On returning to Scotland, I reverted to mainstream secretarial roles, with the intention of saving enough money to visit the rellies Down Under. However, the longer I stayed in Edinburgh, the less likely it became that I would ever get there. It was while working as a secretary at a law firm in the early to mid-nineties that I changed my name from Morag to Morgan. Long story.
From the mid-nineties to the early noughties, my professional career was convoluted (or messy, depending on which way you look at it) but it did allow me to hone the skills that an independent writer would find useful. I didn’t yet feel I had a ‘story’ in me, so I concentrated on finding out about the art of writing and getting published, and produced a stream of poetry, some of it worth raving about, some of it a word that rhymes with trite. As always, the pressures of keeping a day job to pay the bills prevented me from getting a real run at the more heavy duty stuff.

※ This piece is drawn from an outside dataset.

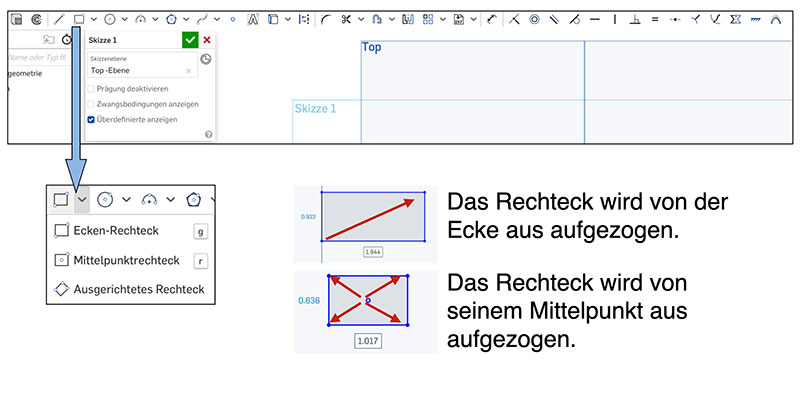
Task: Expand the rectangle dropdown arrow in the top toolbar
Action: tap(93, 19)
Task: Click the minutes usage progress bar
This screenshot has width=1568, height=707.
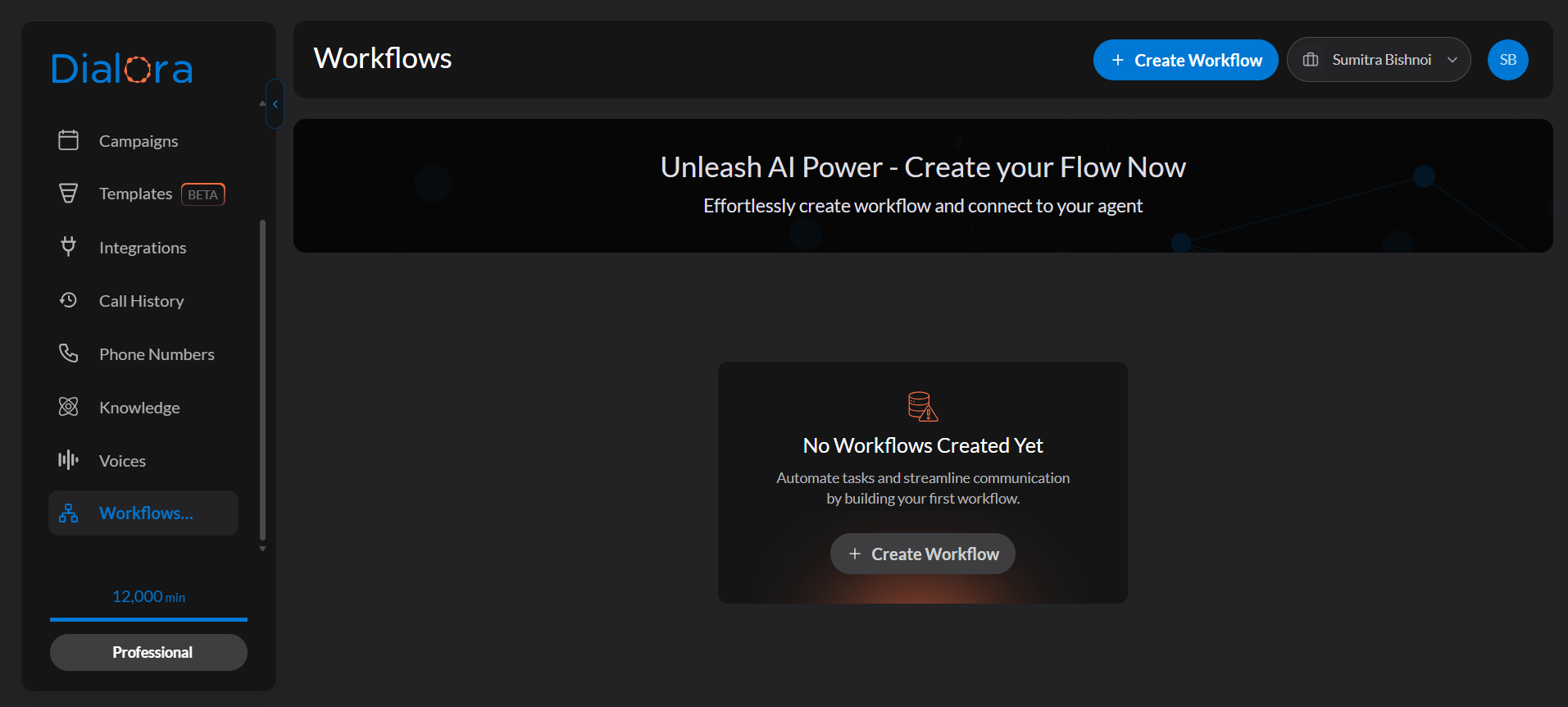Action: coord(148,619)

Then in 2002 I met Cumbrian sculptor Shawn Williamson. Within six months I was living in the north of England and a year later we were married. As well as acting as my now ex-husband’s personal assistant, I experienced a creative explosion of my own. While helping Shawn fulfil his writing ambitions, ideas for creative projects of my own came thick and fast. All the while I fine-tuned my own writing skills and developed my knowledge of the publishing business. I co-edited Shawn’s first novel Mauler and published his second, Caution Red Squirrels. Although the latter was a long way from hitting the Sunday Times Best Seller list, it did give me the experience and confidence to publish not just my own work but other people’s. This was in 2007, before self-publishing became fashionable.
Following the breakdown of my marriage in 2008, I started afresh back in Edinburgh. I had no thoughts of writing as I sought to get back on my feet. Then in 2012, following a four-year period in which I half-heartedly returned to temping, I caught the bug again, but not before the decision had been made to join my boyfriend Alex in Lochcarron to help him run his bistro.
After two years of juggling the commute from Edinburgh to Lochcarron with work on my first novel, I moved back to Edinburgh full-time. I jumped off the hamster wheel, though not the rollercoaster, to become a self-employed writer, then ended up back in a day job to pay the bills. I now have the best of both worlds.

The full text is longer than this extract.